• [Dataset entries]:
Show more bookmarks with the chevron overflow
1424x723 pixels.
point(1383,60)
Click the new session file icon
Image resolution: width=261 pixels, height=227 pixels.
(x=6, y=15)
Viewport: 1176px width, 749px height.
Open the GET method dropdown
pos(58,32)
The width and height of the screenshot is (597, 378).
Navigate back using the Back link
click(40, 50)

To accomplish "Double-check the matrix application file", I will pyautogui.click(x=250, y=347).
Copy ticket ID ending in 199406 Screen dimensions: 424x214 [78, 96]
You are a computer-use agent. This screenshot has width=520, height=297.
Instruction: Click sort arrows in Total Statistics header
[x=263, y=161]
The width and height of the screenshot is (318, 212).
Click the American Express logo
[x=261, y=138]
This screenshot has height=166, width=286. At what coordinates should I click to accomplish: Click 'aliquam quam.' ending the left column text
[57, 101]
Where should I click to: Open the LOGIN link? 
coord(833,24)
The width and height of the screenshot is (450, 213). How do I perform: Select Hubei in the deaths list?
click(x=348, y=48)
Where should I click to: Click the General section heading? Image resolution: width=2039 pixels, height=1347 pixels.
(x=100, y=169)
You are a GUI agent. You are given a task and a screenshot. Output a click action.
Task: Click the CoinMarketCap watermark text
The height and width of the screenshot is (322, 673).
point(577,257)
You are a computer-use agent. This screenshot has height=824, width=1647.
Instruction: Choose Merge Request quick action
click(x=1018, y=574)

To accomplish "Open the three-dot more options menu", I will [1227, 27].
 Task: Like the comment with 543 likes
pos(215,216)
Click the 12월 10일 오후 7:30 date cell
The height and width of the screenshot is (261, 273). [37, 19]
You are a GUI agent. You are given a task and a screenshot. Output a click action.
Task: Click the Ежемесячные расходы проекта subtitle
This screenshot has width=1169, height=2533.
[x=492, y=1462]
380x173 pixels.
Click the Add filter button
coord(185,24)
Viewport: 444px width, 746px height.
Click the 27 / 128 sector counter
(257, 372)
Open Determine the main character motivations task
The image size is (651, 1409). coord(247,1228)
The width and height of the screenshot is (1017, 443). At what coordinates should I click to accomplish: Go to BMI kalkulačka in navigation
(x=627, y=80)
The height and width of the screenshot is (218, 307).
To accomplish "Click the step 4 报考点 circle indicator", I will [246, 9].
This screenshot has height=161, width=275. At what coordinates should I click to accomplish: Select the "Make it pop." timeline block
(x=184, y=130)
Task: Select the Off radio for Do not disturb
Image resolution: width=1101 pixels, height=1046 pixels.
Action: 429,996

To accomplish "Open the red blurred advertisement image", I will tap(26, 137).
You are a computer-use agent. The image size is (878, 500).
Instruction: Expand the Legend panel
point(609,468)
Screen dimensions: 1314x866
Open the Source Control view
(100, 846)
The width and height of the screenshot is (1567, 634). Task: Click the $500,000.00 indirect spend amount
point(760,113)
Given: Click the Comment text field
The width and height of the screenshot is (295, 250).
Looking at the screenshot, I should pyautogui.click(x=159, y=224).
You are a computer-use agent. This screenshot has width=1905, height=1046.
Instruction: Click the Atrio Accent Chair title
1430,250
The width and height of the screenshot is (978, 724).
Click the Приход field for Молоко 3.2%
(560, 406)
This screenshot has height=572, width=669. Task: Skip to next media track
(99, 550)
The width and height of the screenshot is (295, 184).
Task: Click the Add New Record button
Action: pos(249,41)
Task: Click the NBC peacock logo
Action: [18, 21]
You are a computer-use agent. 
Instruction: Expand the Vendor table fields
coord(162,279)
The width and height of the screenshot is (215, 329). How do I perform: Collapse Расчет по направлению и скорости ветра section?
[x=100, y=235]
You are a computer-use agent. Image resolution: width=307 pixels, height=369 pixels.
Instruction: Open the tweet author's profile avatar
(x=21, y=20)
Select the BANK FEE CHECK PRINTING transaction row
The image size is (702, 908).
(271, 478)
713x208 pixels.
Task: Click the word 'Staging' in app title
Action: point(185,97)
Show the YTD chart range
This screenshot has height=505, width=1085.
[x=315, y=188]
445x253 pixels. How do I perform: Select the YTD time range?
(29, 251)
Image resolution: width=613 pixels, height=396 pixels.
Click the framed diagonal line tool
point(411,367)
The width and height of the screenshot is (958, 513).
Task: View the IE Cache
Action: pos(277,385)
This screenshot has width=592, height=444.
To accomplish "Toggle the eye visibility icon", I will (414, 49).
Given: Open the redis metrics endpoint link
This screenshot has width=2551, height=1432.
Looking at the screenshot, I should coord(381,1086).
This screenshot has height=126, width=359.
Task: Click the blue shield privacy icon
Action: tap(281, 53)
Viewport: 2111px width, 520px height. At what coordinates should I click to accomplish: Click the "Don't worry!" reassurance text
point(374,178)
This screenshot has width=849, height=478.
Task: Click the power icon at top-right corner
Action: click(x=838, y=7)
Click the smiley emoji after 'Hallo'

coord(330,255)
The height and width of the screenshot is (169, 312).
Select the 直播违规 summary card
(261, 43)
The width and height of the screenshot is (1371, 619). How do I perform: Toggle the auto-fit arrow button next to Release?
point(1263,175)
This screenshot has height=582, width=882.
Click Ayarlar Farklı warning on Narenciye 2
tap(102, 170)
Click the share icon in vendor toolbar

• [Exercise description]:
Rewrite in full the lines from the one containing "This screenshot has height=166, width=286." through the one containing "(x=100, y=169)", shifting every coordinate in their answers by subtracting 6.

• [Result of the task]:
This screenshot has height=166, width=286. At what coordinates should I click to accomplish: Click 'aliquam quam.' ending the left column text
[51, 95]
Where should I click to: Open the LOGIN link? 
coord(827,18)
The width and height of the screenshot is (450, 213). How do I perform: Select Hubei in the deaths list?
click(x=342, y=42)
Where should I click to: Click the General section heading? Image resolution: width=2039 pixels, height=1347 pixels.
(x=94, y=163)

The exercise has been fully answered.